TransTCN: An Attention-based TCN Framework for Sequential Modeling

ICLR 2022 Conference Withdrawn Submission

Readers:

Everyone

Keywords :

sequential modeling, multi-head attention, TCN, Transformer

Abstract :

Among the sequential modeling issues, the ability to model the long-term dependency remains a significant issue yet to be overcome. Although, recurrent networks extract this information via a recurrent connection, the training step also considers the temporal connection, which reduces the efficiency. However, a temporal connection network (TCN) exploits the benefit of parallelization of convolution and consequently models the sequential information via causal-dilated connection of layers. Moreover, Transformer has exhibited great ability to capture long-term dependency. Thus, in this study, based on the TCN model, the attention blocks in Transformer were introduced to form a model called TransTCN. TransTCN models the sequential information considering attention modules. The model was evaluated across a wide range of the tasks in time series, which are commonly used to the benchmark of TCN and recurrent networks. To the best of our knowledge, TransTCN is the first framework to combine the attention in transformer with TCN to achieve a SOTA performance. The experimental results showed that the perplexity of the word-level prediction on PennTreebank reached only $1.33$ while TCN achieved $87.90$, which is $66$ times of the original TCN. In addition, nearly all loss and perplexity/bpc was improved on other datasets that are commonly used in TCN, except for several datasets wherein our approach maintained performance similar to the original TCN. Furthermore, the training process of TransTCN converges faster than that of TCN.

One-sentence Summary :

TransTCN achieves $66$ times of perplexity better than that of the original TCN by taking the attention as the long-term dependency module.

Supplementary Material :

zip
_ _ _ _ _ _ _
(REQUEST):
Answer from the TransTCN page above:
1. Which conference is the submission listed under?
2. On PennTreebank word-level prediction, what perplexity did the original TCN reach?
3. In what format is the supplementary material given?

(SOURCE DATA):
_ _ _ _ _ _ _
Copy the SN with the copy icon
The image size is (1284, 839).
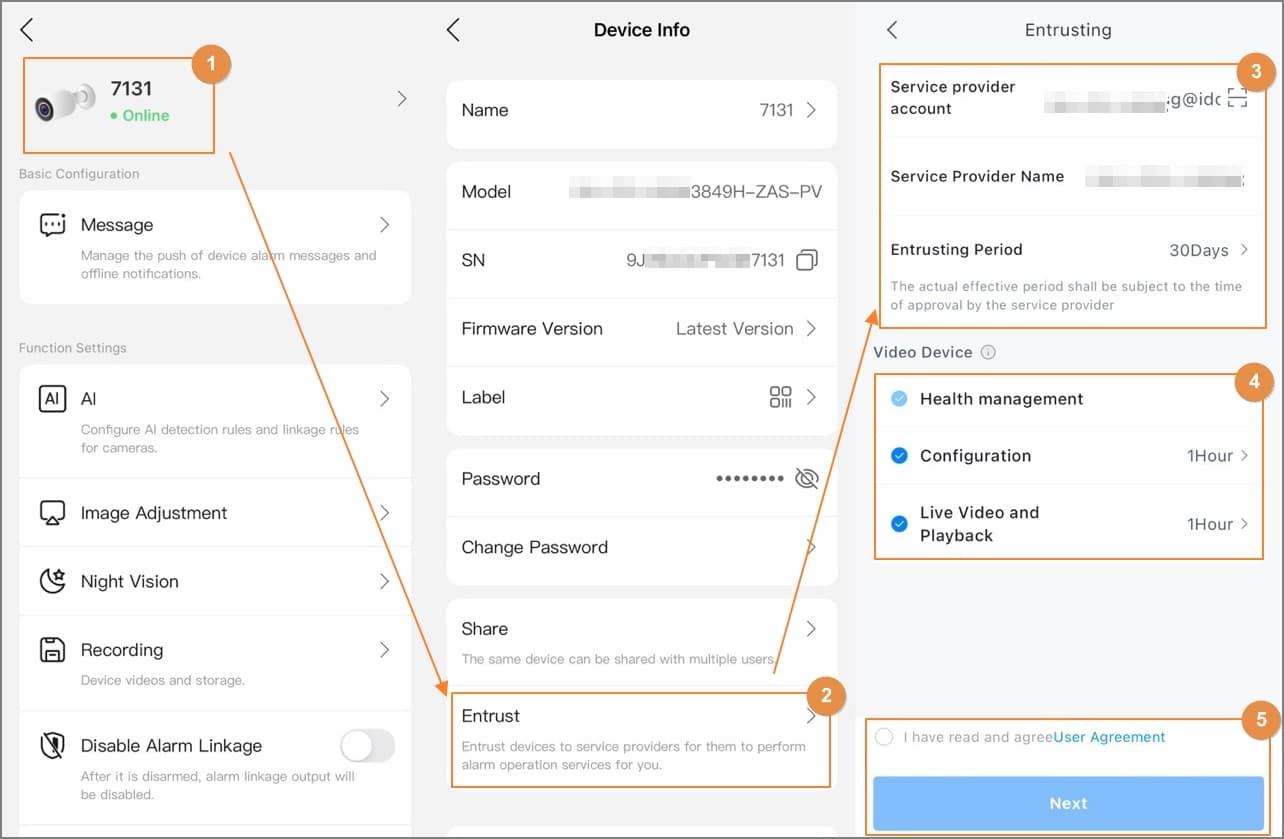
_ _ _ _ _ _ _
(WRITTEN ANSWER):
1. ICLR 2022 (withdrawn submission)
2. 87.90
3. zip